Ainda de acordo com Lebrão, trata-se apenas de uma questão de logística, uma vez que a travessia de Guajará-mirim irá ajudar no abastecimento com os produtos bolivianos da região norte de Rondônia e sul do amazonas, enquanto que a travessia em Costa Marques será usada para abastecimento das regiões central e sul de Rondônia. “Trata-se apenas de logística. Com as duas ligações, as duas regiões ganham. Haverá uma maior integração comercial, social e cultural nas duas regiões. Há muitos anos estamos lutando por essas ligações, pois elas são importantes para o desenvolvimento de Rondônia e para os departamentos bolivianos do Beni e de Pando”, pontuou Lebrão.
O Deputado Cirone Deiró (Podemos) também participou do evento e fez questão de destacar a importância do encontro entre as autoridades dos dois países, afirmando se tratar de um evento histórico para a promoção do desenvolvimento econômico e social das duas regiões. Quero parabenizar o deputado presidente Alex Redano e o deputado Lebrão pela iniciativa, agradecer a presença das autoridades e convidados bolivianos e dizer que hoje começamos aqui uma nova história do desenvolvimento de Rondônia e da própria Bolívia. Garantir essa travessia entre Costa Marques e Puerto Ustarez é sinônimo de uma nova realidade para as duas regiões. Sabemos que o trabalho é árduo e não depende só da nossa própria vontade, mas é com essa iniciativa e determinação que vamos transpor essas barreiras e chegar ao objetivo comum que é a ligação, seja por balsa ou por ponte, que nos dará uma nova realidade econômica”, disse.
Debates
O superintendente do Sebrae e ex-governador Daniel Pereira, abriu as falas exaltando que “ou a gente continua pobre e separado, ou nos juntamos e ganhamos todos. Sendo honesto: comércio gerando riquezas dos dois lados, hoje é muito pequeno e pode ser muito maior e mais rentável para os dois países. Ou a gente entende que o nosso destino é a grandeza ou saímos divididos e não avançamos. O mesmo vale para Costa Marques e Guajará-Mirim: é preciso somar forças”.

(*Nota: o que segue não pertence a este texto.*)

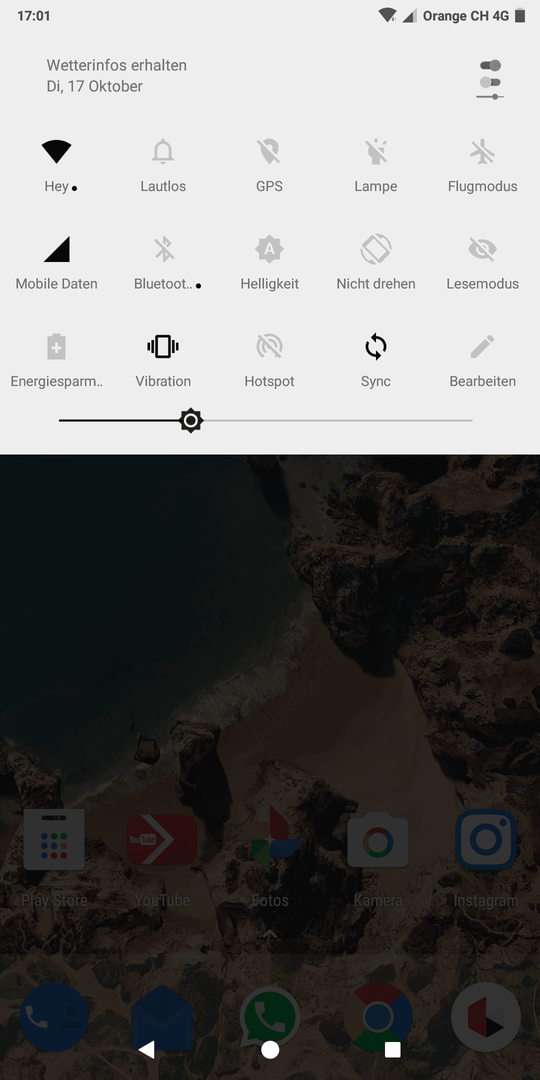Enable Lesemodus reading mode
Image resolution: width=540 pixels, height=1080 pixels.
click(482, 249)
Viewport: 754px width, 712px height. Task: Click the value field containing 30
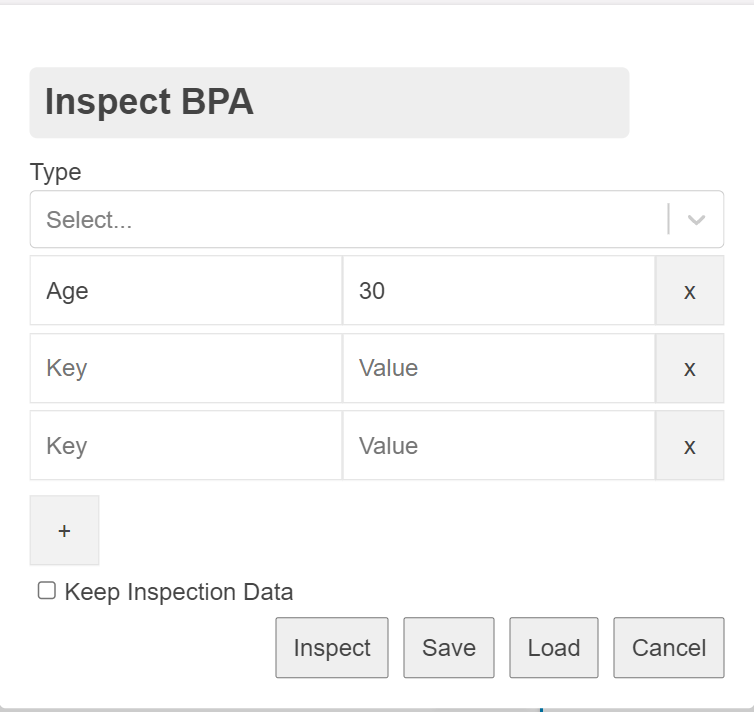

Daniel fez uma exposição, apresentando dados e informações acerca do comércio e das relações entre os dois países, destacando os pontos positivos que unem interesses mútuos.
O superintendente da Receita Federal em Rondônia, Murilo Xavier, disse que “é importante essa discussão, são muitos pontos que precisam ser afinados, é um projeto de longa data e muito complexo. Temos que apontar os pontos técnicos e o alfandegamento de uma área é um processo demorado. Hoje, Costa Marques não possui corpo técnico da Receita, mas se houver a necessidade, temos sim o interesse em atender pois o desenvolvimento do país e do Estado é fundamental”.
O prefeito de Costa Marques, Mirandão (Republicanos), observou que “essa integração é muito boa, muito esperada. Já tivemos reuniões que nos deram muita crença de que estamos avançando e de que vamos tornar esse sonho realidade”
Para o deputado federal Lúcio Mosquini (MDB) que coordena na Câmara dos Deputados as tratativas para a efetivação da ligação Brasil/Bolívia, “O Brasil tem um tratado a ser seguido há mais de 100 anos (Tratado de Petrópolis), quando se responsabilizou pela construção de uma ponte para a ligação com a Venezuela e nunca cumpriu, e não cumprirá tão cedo. A construção de uma ponte dessa envergadura demora tempo e precisa de muito dinheiro, não é do dia para a noite. Temos muito interesse nessa travessia, mas é uma jornada longa a ser seguida. Temos uma meta a ser atingida, estamos unidos e vamos buscar esta importante conquista. A importância desta travessia para o Brasil é maior do que para a Bolívia. Vocês têm produtos importantes para nós como a Ureia e o Cloreto de Potássio, porém o sal boliviano possui muita umidade e é difícil para transportar. O Brasil tem calcário para oferecer para vocês. Tem os produtos da nossa indústria nacional também que interessam aos bolivianos, mas tudo isso passa pelo governo federal. Precisamos de uma fiscalização da Receita Federal às margens do Guaporé, precisamos da fiscalização da Anvisa junto às Balsas ou ao pé da ponte, no futuro, que são as partes mais fácil desta nossa luta. Temos que ir vencendo por etapas, num trabalho técnico. Eu penso que Rondônia vai sofrer uma transformação muito grande. As regiões de Costa Marques e de Guajará ficarão ricas. Precisamos estreitar as relações políticas entre Brasil e Bolívia. Temos que aparar as arestas, falar a mesma língua. Precisamos começar essa luta com as primeiras cargas, depois disso ninguém mais segura essa relação comercial entre os dois países e os investimentos vão acontecendo de ambos os lados”, disse.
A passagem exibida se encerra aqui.